■ **COMPITO ASSEGNATO 1**
Puoi trasformare in un elenco puntato più breve il paragrafo del brano sul treno 8017 che comincia con "Tuttavia, il video documentario", conservandone i fatti principali?

■ **BRANO DA LEGGERE**
────────────────
Come antropologo e come essere umano, mi sentii
coinvolto perché avevo netta la sensazione che, per quanto dimenticate,
le vicende di Balvano e del treno 8017 fossero una parte della nostra
tradizione e della nostra storia sulla quale, professionalmente, avrei
potuto dire qualcosa. In questo senso, il documentario che presento può
definirsi un «lavoro» etnologico audiovisivo sulla memoria e sulla
costruzione di un ricordo. Perché le tragiche e singolari vicende
occorse al treno 8017 sotto la Galleria delle Armi, a Balvano, in
provincia di Potenza, con la loro lista di centinaia di morti,
rappresentano, per chi le ricorda e le vuole celebrare mestamente ma
anche con fiera consapevolezza, il limite tra un passato tragico di
guerra, che non deve ritornare, con la sua lunghissima sequenza di
catastrofi e di lutti, ed un presente problematico – quindi con tutte le
sue contraddizioni ma anche con alcune precise convinzioni come il
rifiuto di ogni guerra e di ogni violenza. A Balvano è avvenuta la più
grande sciagura ferroviaria d’Europa e, contemporaneamente, è stata
costruita una tradizione che la ricorda e ne rende sopportabile il peso
«storico». O, in altre parole, ci si trova di fronte a una vicenda che è
diventata, per molti, una tradizione in senso antropologico: una
«ricordo» che ci indica chi siamo oggi e chi eravamo ieri. È questo ciò
che ho provato a mostrare con il mio documentario.
Tuttavia, il video documentario sui fatti del
marzo ’44 deve essere considerato etnologico per un’altra importante
questione e cioè per il modo in cui è stato realizzato e costruito. È
superfluo, credo, precisare che esso derivi da una lunga ricerca che si
è svolta sul campo, raccogliendo dalla viva voce degli informatori le
maggior parte delle notizie utili a ricostruire il contesto nel quale si
svolsero le drammatiche vicende che racconta. È infatti importante
sottolineare come nel documentario non vengano raccontati o ricostruiti
i fatti «così come si sono svolti» ma venga interpretata – attraverso il
punto di vista di Vincenzo Pacella, allora giovane militare italiano in
attesa di destinazione dopo l’armistizio dell’8 settembre del ’43, di
Ugo Gentile, giovanissimo capostazione di Baragiano e di Vincenzo
Francione, figlio di una delle vittime dell’incidente – la temperie
culturale che fece da cornice ai fatti del treno 8017, ovvero quel
grande sfondo storico, politico e sociale che è stata la II guerra
mondiale, col suo inumano carico di strazio, morti, miseria,
bombardamenti, distruzione, follia politica, macerie materiali e morali.
────────────────
■ **COMPITO ASSEGNATO 2**
Puoi ricopiare tale e quale tutto ciò che nei record va dall'inizio fino alla riga che contiene "click(313, 280)", compresa quest'ultima?
────────────────
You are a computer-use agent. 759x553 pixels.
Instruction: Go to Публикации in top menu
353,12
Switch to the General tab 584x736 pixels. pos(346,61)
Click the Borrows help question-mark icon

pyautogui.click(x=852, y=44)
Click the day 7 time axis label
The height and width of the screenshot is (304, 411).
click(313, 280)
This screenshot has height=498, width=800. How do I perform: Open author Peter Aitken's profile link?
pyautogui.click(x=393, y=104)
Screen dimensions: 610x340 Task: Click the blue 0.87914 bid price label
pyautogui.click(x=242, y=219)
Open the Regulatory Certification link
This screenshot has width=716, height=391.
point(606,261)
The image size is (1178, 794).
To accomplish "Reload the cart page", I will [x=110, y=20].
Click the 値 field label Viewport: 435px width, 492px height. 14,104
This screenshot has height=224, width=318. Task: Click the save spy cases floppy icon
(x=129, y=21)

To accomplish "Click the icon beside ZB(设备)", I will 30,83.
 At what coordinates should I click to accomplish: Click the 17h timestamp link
────────────────
■ **RISPOSTA AL COMPITO 1**
- Il documentario sui fatti del marzo '44 è etnologico anche per il modo in cui è stato realizzato e costruito.
- Nasce da una lunga ricerca sul campo, con le notizie raccolte soprattutto dalla viva voce degli informatori.
- Non ricostruisce i fatti «così come si sono svolti», ma interpreta il clima culturale che fece da cornice alle vicende del treno 8017.
- Lo fa attraverso il punto di vista di tre persone:
  - Vincenzo Pacella, allora giovane militare italiano in attesa di destinazione dopo l'armistizio dell'8 settembre '43;
  - Ugo Gentile, giovanissimo capostazione di Baragiano;
  - Vincenzo Francione, figlio di una delle vittime.
- Lo sfondo è la seconda guerra mondiale, con il suo carico di strazio, morti, miseria, bombardamenti, distruzione, follia politica e macerie materiali e morali.

■ **RISPOSTA AL COMPITO 2**
You are a computer-use agent. 759x553 pixels.
Instruction: Go to Публикации in top menu
353,12
Switch to the General tab 584x736 pixels. pos(346,61)
Click the Borrows help question-mark icon

pyautogui.click(x=852, y=44)
Click the day 7 time axis label
The height and width of the screenshot is (304, 411).
click(313, 280)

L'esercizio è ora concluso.